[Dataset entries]
⁂

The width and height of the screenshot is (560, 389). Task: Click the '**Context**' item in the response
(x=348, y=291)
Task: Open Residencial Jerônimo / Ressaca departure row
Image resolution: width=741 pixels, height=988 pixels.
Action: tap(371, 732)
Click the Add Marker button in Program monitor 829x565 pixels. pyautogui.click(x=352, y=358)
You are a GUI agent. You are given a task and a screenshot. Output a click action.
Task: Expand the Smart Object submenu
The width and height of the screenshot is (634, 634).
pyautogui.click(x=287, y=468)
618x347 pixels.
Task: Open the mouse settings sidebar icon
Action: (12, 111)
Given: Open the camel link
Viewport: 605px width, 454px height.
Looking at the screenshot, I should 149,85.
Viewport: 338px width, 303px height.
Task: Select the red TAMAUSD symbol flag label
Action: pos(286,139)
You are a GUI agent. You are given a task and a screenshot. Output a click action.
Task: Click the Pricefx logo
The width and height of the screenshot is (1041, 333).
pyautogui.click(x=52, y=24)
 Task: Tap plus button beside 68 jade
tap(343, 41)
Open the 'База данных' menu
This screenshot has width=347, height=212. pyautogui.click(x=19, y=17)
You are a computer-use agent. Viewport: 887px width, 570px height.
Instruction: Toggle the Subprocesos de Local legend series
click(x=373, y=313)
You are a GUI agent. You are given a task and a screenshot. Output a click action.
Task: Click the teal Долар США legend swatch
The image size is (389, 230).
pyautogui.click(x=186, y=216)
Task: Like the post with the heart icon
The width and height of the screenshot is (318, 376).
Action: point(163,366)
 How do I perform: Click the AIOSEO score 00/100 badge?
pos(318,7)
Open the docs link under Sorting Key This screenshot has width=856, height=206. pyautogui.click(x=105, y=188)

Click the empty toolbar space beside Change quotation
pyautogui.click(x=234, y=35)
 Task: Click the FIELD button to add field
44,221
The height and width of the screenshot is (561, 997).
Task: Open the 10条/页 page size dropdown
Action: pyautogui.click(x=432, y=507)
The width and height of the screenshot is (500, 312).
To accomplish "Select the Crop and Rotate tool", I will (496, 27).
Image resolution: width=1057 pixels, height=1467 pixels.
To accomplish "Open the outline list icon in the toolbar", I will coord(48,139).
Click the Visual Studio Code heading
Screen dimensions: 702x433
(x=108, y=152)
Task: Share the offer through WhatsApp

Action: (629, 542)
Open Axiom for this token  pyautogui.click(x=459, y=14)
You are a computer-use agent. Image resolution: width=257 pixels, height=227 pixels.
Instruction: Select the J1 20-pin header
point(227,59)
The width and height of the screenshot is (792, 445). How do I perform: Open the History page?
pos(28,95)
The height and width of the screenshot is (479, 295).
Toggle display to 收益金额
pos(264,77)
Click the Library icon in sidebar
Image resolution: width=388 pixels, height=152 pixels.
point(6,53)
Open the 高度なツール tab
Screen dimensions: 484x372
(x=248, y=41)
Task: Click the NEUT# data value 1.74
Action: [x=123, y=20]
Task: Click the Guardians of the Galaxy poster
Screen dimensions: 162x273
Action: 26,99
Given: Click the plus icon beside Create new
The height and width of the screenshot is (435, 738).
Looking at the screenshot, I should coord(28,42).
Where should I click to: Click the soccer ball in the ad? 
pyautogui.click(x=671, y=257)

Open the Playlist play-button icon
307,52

⁂

With nothing added or left out, print the data again.

The width and height of the screenshot is (560, 389). Task: Click the '**Context**' item in the response
(x=348, y=291)
Task: Open Residencial Jerônimo / Ressaca departure row
Image resolution: width=741 pixels, height=988 pixels.
Action: tap(371, 732)
Click the Add Marker button in Program monitor 829x565 pixels. pyautogui.click(x=352, y=358)
You are a GUI agent. You are given a task and a screenshot. Output a click action.
Task: Expand the Smart Object submenu
The width and height of the screenshot is (634, 634).
pyautogui.click(x=287, y=468)
618x347 pixels.
Task: Open the mouse settings sidebar icon
Action: (12, 111)
Given: Open the camel link
Viewport: 605px width, 454px height.
Looking at the screenshot, I should 149,85.
Viewport: 338px width, 303px height.
Task: Select the red TAMAUSD symbol flag label
Action: pos(286,139)
You are a GUI agent. You are given a task and a screenshot. Output a click action.
Task: Click the Pricefx logo
The width and height of the screenshot is (1041, 333).
pyautogui.click(x=52, y=24)
 Task: Tap plus button beside 68 jade
tap(343, 41)
Open the 'База данных' menu
This screenshot has width=347, height=212. pyautogui.click(x=19, y=17)
You are a computer-use agent. Viewport: 887px width, 570px height.
Instruction: Toggle the Subprocesos de Local legend series
click(x=373, y=313)
You are a GUI agent. You are given a task and a screenshot. Output a click action.
Task: Click the teal Долар США legend swatch
The image size is (389, 230).
pyautogui.click(x=186, y=216)
Task: Like the post with the heart icon
The width and height of the screenshot is (318, 376).
Action: point(163,366)
 How do I perform: Click the AIOSEO score 00/100 badge?
pos(318,7)
Open the docs link under Sorting Key This screenshot has width=856, height=206. pyautogui.click(x=105, y=188)

Click the empty toolbar space beside Change quotation
pyautogui.click(x=234, y=35)
 Task: Click the FIELD button to add field
44,221
The height and width of the screenshot is (561, 997).
Task: Open the 10条/页 page size dropdown
Action: pyautogui.click(x=432, y=507)
The width and height of the screenshot is (500, 312).
To accomplish "Select the Crop and Rotate tool", I will (496, 27).
Image resolution: width=1057 pixels, height=1467 pixels.
To accomplish "Open the outline list icon in the toolbar", I will coord(48,139).
Click the Visual Studio Code heading
Screen dimensions: 702x433
(x=108, y=152)
Task: Share the offer through WhatsApp

Action: (629, 542)
Open Axiom for this token  pyautogui.click(x=459, y=14)
You are a computer-use agent. Image resolution: width=257 pixels, height=227 pixels.
Instruction: Select the J1 20-pin header
point(227,59)
The width and height of the screenshot is (792, 445). How do I perform: Open the History page?
pos(28,95)
The height and width of the screenshot is (479, 295).
Toggle display to 收益金额
pos(264,77)
Click the Library icon in sidebar
Image resolution: width=388 pixels, height=152 pixels.
point(6,53)
Open the 高度なツール tab
Screen dimensions: 484x372
(x=248, y=41)
Task: Click the NEUT# data value 1.74
Action: [x=123, y=20]
Task: Click the Guardians of the Galaxy poster
Screen dimensions: 162x273
Action: 26,99
Given: Click the plus icon beside Create new
The height and width of the screenshot is (435, 738).
Looking at the screenshot, I should coord(28,42).
Where should I click to: Click the soccer ball in the ad? 
pyautogui.click(x=671, y=257)

Open the Playlist play-button icon
307,52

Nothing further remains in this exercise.